TONYA, a track they released earlier this summer when they performed it on Fallon, is a distinct diversion from their typical sound and from the album itself. A gorgeous track with beautiful instrumentals, an impeccable beat and candid lyrics discussing how life has changed after success, it feels slightly more traditional and, consequently, out of place on this album. Like many of the other tracks, it disrupts a flow that’s almost there but hasn’t quite hit home, despite being a stunning standalone work.

Iridescence is not my favorite Brockhampton venture -- the theme is there, but the sonic cohesion and lyrical depth sometimes falls short of the work we’ve grown accustomed by seeing from the boys time and time again.

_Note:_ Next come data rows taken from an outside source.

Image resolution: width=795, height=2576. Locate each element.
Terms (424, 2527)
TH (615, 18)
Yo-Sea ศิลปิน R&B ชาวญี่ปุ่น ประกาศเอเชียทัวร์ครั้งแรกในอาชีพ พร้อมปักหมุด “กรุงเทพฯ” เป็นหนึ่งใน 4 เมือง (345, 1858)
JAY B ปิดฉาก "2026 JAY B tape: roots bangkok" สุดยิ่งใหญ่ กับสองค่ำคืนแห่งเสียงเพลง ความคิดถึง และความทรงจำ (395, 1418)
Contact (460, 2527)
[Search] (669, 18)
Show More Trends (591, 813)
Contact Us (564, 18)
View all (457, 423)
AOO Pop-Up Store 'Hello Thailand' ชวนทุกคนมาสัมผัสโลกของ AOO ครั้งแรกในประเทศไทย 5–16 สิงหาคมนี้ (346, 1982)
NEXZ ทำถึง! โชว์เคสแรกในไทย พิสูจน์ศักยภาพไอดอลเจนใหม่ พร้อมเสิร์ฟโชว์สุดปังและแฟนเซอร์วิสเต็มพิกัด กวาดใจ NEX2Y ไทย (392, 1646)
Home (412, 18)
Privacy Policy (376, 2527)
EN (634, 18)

However, this isn’t to say that the album doesn’t provide a thoughtful and prescient message that is all too relevant to the masses of fame-hungry DIYers that plague the internet today. The message, one of uncertainty, discomfort and even regret, was unquestionably received, and each stream revealed a more intimate level of the malaise in which the album was steeped. These boys are tired; of fame, of success, of the money, of all the fake friends and fake love.

Their journey is unique and harrowing and you can hear them struggling with it on this album -- and, perhaps, their inability to totally communicate their feelings is what makes this album complete rather than what pulls it apart at the seams. Use your own judgment and stream Iridescence.